図2】[0015] 本開示の技術を実行することができる例示的なビデオエンコーダを示すブロック図である。
図3】[0016] 本開示の技術を実行することができる例示的なビデオデコーダを示すブロック図である。
図4A】[0017] それぞれ、マージモード及び高度動きベクトル予測(AMVP)モードのための、空間隣接動きベクトル(MV)候補を示す概念図である。
図4B】それぞれ、マージモード及び高度動きベクトル予測(AMVP)モードのための、空間隣接動きベクトル(MV)候補を示す概念図である。
図5A】[0018] 時間動きベクトル候補(TMVP)スケーリング及び動きベクトルスケーリングをそれぞれ示す概念図である。
図5B】時間動きベクトル候補(TMVP)スケーリング及び動きベクトルスケーリングをそれぞれ示す概念図である。
図6】[0019] 幾何学的区分モード(GEO)のための区分の例を示す概念図である。
図7】[0020] テンプレートの一例と、参照ピクチャ内のテンプレートの参照サンプルとを示す概念図である。
図8】[0021] 現在のブロックのサブブロックの動き情報を利用したサブブロックの動きとともに、ブロックに対するテンプレートの一例及びテンプレートの参照サンプルを示す概念図である。
図9】[0022] 初期MVの周りの探索エリアでのテンプレートマッチングを示す概念図である。
図10A】[0023] は、分割モードのコストを決定するための参照テンプレートを生成する例を示す概念図である。
図10B】は、分割モードのコストを決定するための参照テンプレートを生成する例を示す概念図である。
図10C】は、分割モードのコストを決定するための参照テンプレートを生成する例を示す概念図である。
図10D】は、分割モードのコストを決定するための参照テンプレートを生成する例を示す概念図である。
図11】[0024] 分割モードのためのマッピングリストを構築する例を示すフローチャートである。
図12】[0025] 本開示で説明される例示的な技法による複号の例示的な方法を示すフローチャートである。
図13】[0026] 本開示で説明される例示的な技法による符号化の例示的な方法を示すフローチャートである。
図14】[0027] 参照ピクチャの再サンプリングでビデオデータを復号する例示的な方法を示すフローチャートである。
【発明を実施するための形態】
【0015】
[0028] 幾何学的区分モード(GEO)又は(GPM)では、現在のブロックは、1つ又は複数の幾何学的に位置する直線エッジ(複数可)によって少なくとも2つの部分に分割される。本開示では、頭字語GEO及びGPMは、相互に交換可能である。

### 資料データ
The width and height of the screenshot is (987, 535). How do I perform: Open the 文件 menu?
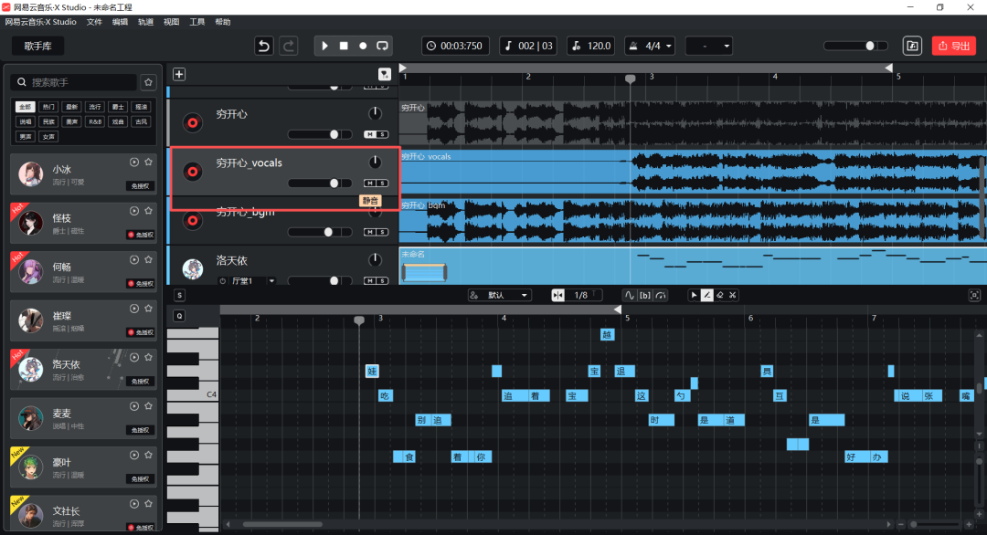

### 次の問題
(1) 本文のうち、「図5A】[0018] 時間動」を含む語句で始まり「サンプルを示す概念図である。」で終わる部分を、「参照サンプル」を「参照画素」に置き換えて書き直しなさい。
(2) 本文の最後の文のあとを引き継いで、続きを書きなさい。
上の資料は、本文とは関係のない別の資料である。

### 練習問題の解答
(1)
図5A】[0018] 時間動きベクトル候補(TMVP)スケーリング及び動きベクトルスケーリングをそれぞれ示す概念図である。
図5B】時間動きベクトル候補(TMVP)スケーリング及び動きベクトルスケーリングをそれぞれ示す概念図である。
図6】[0019] 幾何学的区分モード(GEO)のための区分の例を示す概念図である。
図7】[0020] テンプレートの一例と、参照ピクチャ内のテンプレートの参照画素とを示す概念図である。
図8】[0021] 現在のブロックのサブブロックの動き情報を利用したサブブロックの動きとともに、ブロックに対するテンプレートの一例及びテンプレートの参照画素を示す概念図である。

(2)
【0016】
[0029] 直線エッジは、現在のブロックの2つの異なるエッジ(例えば、異なる角度の上エッジから下エッジへの線、異なる角度の右エッジから上エッジへの線、異なる角度の右エッジから下エッジへの線、異なる角度の右エッジから左エッジへの線、異なる角度の左エッジから上エッジへの線、及び異なる角度の左エッジから下エッジへの線)と交差し得る。これらの例示的なエッジ(例えば、線)の各々は、GEOの分割モードと見なされ得る。ビデオエンコーダは、分割モードを示す情報をビデオデコーダにシグナリングすることができる。
【0017】
[0030] いくつかの技法では、各分割モードが等確率であると見なされる、GEO分割モードの固定長符号化構造が利用される。しかしながら、そのような技法は、現在のブロックのエッジのエッジ方向(例えば、分割モード)を予測するために隣接ピクセル(例えば、参照ピクチャの因果的隣接ピクセル)からの情報を利用しないことがあるので、そのような技法は、コードワード長に関して準最適であり得る。したがって、そのような技法では、GEO分割モードからのシンタックス設計は、必要よりも長いコードワードをシグナリングすることになる場合があり得るので、非効率的な帯域幅利用になり得る。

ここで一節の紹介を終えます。